Collection entries
──────────────────────────────

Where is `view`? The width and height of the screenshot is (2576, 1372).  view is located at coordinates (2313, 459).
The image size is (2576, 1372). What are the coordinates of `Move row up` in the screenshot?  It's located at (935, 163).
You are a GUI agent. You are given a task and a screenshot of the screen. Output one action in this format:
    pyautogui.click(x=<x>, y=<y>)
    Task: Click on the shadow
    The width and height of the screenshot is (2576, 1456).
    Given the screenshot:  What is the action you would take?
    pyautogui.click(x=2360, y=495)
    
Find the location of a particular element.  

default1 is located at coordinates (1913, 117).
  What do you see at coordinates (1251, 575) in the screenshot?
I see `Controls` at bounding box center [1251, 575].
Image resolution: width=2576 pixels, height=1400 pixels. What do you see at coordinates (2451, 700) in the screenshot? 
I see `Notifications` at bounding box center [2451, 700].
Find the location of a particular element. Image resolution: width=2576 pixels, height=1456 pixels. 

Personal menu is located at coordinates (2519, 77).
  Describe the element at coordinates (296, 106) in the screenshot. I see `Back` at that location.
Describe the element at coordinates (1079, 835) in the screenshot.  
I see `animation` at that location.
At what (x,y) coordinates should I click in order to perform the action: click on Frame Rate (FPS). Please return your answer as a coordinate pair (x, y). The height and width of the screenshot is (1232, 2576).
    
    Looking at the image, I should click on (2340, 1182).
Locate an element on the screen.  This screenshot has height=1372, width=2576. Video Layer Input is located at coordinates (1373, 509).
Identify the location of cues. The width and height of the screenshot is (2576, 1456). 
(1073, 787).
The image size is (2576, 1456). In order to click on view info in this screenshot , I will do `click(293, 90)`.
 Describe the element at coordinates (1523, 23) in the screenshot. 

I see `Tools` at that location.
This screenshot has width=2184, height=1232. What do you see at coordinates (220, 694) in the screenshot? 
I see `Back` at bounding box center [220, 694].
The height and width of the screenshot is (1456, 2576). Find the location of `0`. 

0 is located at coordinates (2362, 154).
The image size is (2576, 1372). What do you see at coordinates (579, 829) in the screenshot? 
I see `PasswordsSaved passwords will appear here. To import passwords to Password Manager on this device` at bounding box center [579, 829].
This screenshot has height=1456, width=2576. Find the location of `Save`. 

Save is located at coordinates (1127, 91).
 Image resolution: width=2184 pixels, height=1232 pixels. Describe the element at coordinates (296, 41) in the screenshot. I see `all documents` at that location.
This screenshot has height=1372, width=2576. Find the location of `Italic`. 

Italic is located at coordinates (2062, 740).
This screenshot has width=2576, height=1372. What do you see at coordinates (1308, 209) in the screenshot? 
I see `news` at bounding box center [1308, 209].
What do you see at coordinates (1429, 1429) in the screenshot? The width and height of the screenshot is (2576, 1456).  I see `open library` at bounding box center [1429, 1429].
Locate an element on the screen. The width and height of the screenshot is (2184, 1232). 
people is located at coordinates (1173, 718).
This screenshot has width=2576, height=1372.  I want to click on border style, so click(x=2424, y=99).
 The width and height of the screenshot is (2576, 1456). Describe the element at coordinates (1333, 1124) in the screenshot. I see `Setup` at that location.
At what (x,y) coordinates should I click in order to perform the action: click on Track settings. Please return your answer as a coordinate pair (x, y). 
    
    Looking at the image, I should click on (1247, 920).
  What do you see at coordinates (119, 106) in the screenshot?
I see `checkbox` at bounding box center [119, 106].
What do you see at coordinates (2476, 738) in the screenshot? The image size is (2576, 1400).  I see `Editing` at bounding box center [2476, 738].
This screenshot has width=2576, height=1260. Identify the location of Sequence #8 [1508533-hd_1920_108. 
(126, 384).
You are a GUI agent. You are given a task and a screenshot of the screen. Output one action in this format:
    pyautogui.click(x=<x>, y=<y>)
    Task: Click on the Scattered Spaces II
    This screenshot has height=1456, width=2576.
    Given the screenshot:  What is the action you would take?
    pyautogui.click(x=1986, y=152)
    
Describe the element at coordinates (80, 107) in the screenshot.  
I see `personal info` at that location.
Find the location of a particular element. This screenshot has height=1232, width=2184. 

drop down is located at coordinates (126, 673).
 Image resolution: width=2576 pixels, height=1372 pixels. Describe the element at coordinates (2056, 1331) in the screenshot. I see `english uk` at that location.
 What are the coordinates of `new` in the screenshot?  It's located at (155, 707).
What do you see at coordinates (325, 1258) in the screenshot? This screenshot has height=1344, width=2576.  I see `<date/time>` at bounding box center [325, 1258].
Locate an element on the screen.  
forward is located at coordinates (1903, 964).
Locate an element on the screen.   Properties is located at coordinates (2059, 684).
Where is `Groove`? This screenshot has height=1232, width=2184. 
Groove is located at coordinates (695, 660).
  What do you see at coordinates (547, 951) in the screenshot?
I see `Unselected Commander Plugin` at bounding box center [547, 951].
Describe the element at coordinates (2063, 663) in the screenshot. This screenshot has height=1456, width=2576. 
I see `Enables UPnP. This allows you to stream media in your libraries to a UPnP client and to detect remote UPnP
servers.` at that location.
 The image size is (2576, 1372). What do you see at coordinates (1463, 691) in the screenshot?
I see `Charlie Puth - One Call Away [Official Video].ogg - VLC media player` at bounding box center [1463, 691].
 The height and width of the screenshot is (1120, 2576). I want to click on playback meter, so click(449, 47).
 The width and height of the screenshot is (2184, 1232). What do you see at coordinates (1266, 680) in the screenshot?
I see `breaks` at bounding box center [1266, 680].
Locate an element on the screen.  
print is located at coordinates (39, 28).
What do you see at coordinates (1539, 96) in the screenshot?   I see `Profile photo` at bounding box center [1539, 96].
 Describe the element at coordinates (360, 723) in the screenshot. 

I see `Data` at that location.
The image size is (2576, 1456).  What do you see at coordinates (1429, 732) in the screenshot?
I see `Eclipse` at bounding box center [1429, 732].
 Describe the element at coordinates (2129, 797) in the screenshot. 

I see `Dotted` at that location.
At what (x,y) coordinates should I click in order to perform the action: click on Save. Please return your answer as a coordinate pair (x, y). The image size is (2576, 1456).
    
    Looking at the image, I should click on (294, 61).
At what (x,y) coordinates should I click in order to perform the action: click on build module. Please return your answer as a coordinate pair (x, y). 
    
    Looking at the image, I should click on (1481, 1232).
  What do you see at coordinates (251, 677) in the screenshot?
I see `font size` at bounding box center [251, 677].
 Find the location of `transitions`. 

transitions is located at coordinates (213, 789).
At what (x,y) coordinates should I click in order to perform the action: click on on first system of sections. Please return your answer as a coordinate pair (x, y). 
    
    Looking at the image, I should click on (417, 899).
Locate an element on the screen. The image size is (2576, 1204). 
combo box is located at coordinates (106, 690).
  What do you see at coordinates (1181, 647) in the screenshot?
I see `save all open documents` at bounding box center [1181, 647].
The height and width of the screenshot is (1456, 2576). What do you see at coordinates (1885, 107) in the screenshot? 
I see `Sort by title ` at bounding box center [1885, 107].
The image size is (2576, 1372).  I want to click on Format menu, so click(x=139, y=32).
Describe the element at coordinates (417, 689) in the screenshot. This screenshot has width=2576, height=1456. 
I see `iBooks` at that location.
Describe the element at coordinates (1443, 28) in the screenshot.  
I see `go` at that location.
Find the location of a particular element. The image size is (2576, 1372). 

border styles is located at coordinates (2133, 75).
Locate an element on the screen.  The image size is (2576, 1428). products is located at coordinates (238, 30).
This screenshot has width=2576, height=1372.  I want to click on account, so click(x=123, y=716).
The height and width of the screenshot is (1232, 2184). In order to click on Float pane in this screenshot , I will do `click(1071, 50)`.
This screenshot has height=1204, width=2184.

──────────────────────────────

--- GOAL ---
Rewrite all of the data above, changing "Find the location of a particular element" to "Find where a given element is" wherever it occurs and leaving everything else as it is.

--- PROBLEM SOLUTION ---
Where is `view`? The width and height of the screenshot is (2576, 1372).  view is located at coordinates (2313, 459).
The image size is (2576, 1372). What are the coordinates of `Move row up` in the screenshot?  It's located at (935, 163).
You are a GUI agent. You are given a task and a screenshot of the screen. Output one action in this format:
    pyautogui.click(x=<x>, y=<y>)
    Task: Click on the shadow
    The width and height of the screenshot is (2576, 1456).
    Given the screenshot:  What is the action you would take?
    pyautogui.click(x=2360, y=495)
    
Find where a given element is.  

default1 is located at coordinates (1913, 117).
  What do you see at coordinates (1251, 575) in the screenshot?
I see `Controls` at bounding box center [1251, 575].
Image resolution: width=2576 pixels, height=1400 pixels. What do you see at coordinates (2451, 700) in the screenshot? 
I see `Notifications` at bounding box center [2451, 700].
Find where a given element is. Image resolution: width=2576 pixels, height=1456 pixels. 

Personal menu is located at coordinates (2519, 77).
  Describe the element at coordinates (296, 106) in the screenshot. I see `Back` at that location.
Describe the element at coordinates (1079, 835) in the screenshot.  
I see `animation` at that location.
At what (x,y) coordinates should I click in order to perform the action: click on Frame Rate (FPS). Please return your answer as a coordinate pair (x, y). The height and width of the screenshot is (1232, 2576).
    
    Looking at the image, I should click on (2340, 1182).
Locate an element on the screen.  This screenshot has height=1372, width=2576. Video Layer Input is located at coordinates (1373, 509).
Identify the location of cues. The width and height of the screenshot is (2576, 1456). 
(1073, 787).
The image size is (2576, 1456). In order to click on view info in this screenshot , I will do `click(293, 90)`.
 Describe the element at coordinates (1523, 23) in the screenshot. 

I see `Tools` at that location.
This screenshot has width=2184, height=1232. What do you see at coordinates (220, 694) in the screenshot? 
I see `Back` at bounding box center [220, 694].
The height and width of the screenshot is (1456, 2576). Find the location of `0`. 

0 is located at coordinates (2362, 154).
The image size is (2576, 1372). What do you see at coordinates (579, 829) in the screenshot? 
I see `PasswordsSaved passwords will appear here. To import passwords to Password Manager on this device` at bounding box center [579, 829].
This screenshot has height=1456, width=2576. Find the location of `Save`. 

Save is located at coordinates (1127, 91).
 Image resolution: width=2184 pixels, height=1232 pixels. Describe the element at coordinates (296, 41) in the screenshot. I see `all documents` at that location.
This screenshot has height=1372, width=2576. Find the location of `Italic`. 

Italic is located at coordinates (2062, 740).
This screenshot has width=2576, height=1372. What do you see at coordinates (1308, 209) in the screenshot? 
I see `news` at bounding box center [1308, 209].
What do you see at coordinates (1429, 1429) in the screenshot? The width and height of the screenshot is (2576, 1456).  I see `open library` at bounding box center [1429, 1429].
Locate an element on the screen. The width and height of the screenshot is (2184, 1232). 
people is located at coordinates (1173, 718).
This screenshot has width=2576, height=1372.  I want to click on border style, so click(x=2424, y=99).
 The width and height of the screenshot is (2576, 1456). Describe the element at coordinates (1333, 1124) in the screenshot. I see `Setup` at that location.
At what (x,y) coordinates should I click in order to perform the action: click on Track settings. Please return your answer as a coordinate pair (x, y). 
    
    Looking at the image, I should click on (1247, 920).
  What do you see at coordinates (119, 106) in the screenshot?
I see `checkbox` at bounding box center [119, 106].
What do you see at coordinates (2476, 738) in the screenshot? The image size is (2576, 1400).  I see `Editing` at bounding box center [2476, 738].
This screenshot has width=2576, height=1260. Identify the location of Sequence #8 [1508533-hd_1920_108. 
(126, 384).
You are a GUI agent. You are given a task and a screenshot of the screen. Output one action in this format:
    pyautogui.click(x=<x>, y=<y>)
    Task: Click on the Scattered Spaces II
    This screenshot has height=1456, width=2576.
    Given the screenshot:  What is the action you would take?
    pyautogui.click(x=1986, y=152)
    
Describe the element at coordinates (80, 107) in the screenshot.  
I see `personal info` at that location.
Find where a given element is. This screenshot has height=1232, width=2184. 

drop down is located at coordinates (126, 673).
 Image resolution: width=2576 pixels, height=1372 pixels. Describe the element at coordinates (2056, 1331) in the screenshot. I see `english uk` at that location.
 What are the coordinates of `new` in the screenshot?  It's located at (155, 707).
What do you see at coordinates (325, 1258) in the screenshot? This screenshot has height=1344, width=2576.  I see `<date/time>` at bounding box center [325, 1258].
Locate an element on the screen.  
forward is located at coordinates (1903, 964).
Locate an element on the screen.   Properties is located at coordinates (2059, 684).
Where is `Groove`? This screenshot has height=1232, width=2184. 
Groove is located at coordinates (695, 660).
  What do you see at coordinates (547, 951) in the screenshot?
I see `Unselected Commander Plugin` at bounding box center [547, 951].
Describe the element at coordinates (2063, 663) in the screenshot. This screenshot has height=1456, width=2576. 
I see `Enables UPnP. This allows you to stream media in your libraries to a UPnP client and to detect remote UPnP
servers.` at that location.
 The image size is (2576, 1372). What do you see at coordinates (1463, 691) in the screenshot?
I see `Charlie Puth - One Call Away [Official Video].ogg - VLC media player` at bounding box center [1463, 691].
 The height and width of the screenshot is (1120, 2576). I want to click on playback meter, so click(449, 47).
 The width and height of the screenshot is (2184, 1232). What do you see at coordinates (1266, 680) in the screenshot?
I see `breaks` at bounding box center [1266, 680].
Locate an element on the screen.  
print is located at coordinates (39, 28).
What do you see at coordinates (1539, 96) in the screenshot?   I see `Profile photo` at bounding box center [1539, 96].
 Describe the element at coordinates (360, 723) in the screenshot. 

I see `Data` at that location.
The image size is (2576, 1456).  What do you see at coordinates (1429, 732) in the screenshot?
I see `Eclipse` at bounding box center [1429, 732].
 Describe the element at coordinates (2129, 797) in the screenshot. 

I see `Dotted` at that location.
At what (x,y) coordinates should I click in order to perform the action: click on Save. Please return your answer as a coordinate pair (x, y). The image size is (2576, 1456).
    
    Looking at the image, I should click on (294, 61).
At what (x,y) coordinates should I click in order to perform the action: click on build module. Please return your answer as a coordinate pair (x, y). 
    
    Looking at the image, I should click on (1481, 1232).
  What do you see at coordinates (251, 677) in the screenshot?
I see `font size` at bounding box center [251, 677].
 Find the location of `transitions`. 

transitions is located at coordinates (213, 789).
At what (x,y) coordinates should I click in order to perform the action: click on on first system of sections. Please return your answer as a coordinate pair (x, y). 
    
    Looking at the image, I should click on (417, 899).
Locate an element on the screen. The image size is (2576, 1204). 
combo box is located at coordinates (106, 690).
  What do you see at coordinates (1181, 647) in the screenshot?
I see `save all open documents` at bounding box center [1181, 647].
The height and width of the screenshot is (1456, 2576). What do you see at coordinates (1885, 107) in the screenshot? 
I see `Sort by title ` at bounding box center [1885, 107].
The image size is (2576, 1372).  I want to click on Format menu, so click(x=139, y=32).
Describe the element at coordinates (417, 689) in the screenshot. This screenshot has width=2576, height=1456. 
I see `iBooks` at that location.
Describe the element at coordinates (1443, 28) in the screenshot.  
I see `go` at that location.
Find where a given element is. The image size is (2576, 1372). 

border styles is located at coordinates (2133, 75).
Locate an element on the screen.  The image size is (2576, 1428). products is located at coordinates (238, 30).
This screenshot has width=2576, height=1372.  I want to click on account, so click(x=123, y=716).
The height and width of the screenshot is (1232, 2184). In order to click on Float pane in this screenshot , I will do `click(1071, 50)`.
This screenshot has height=1204, width=2184.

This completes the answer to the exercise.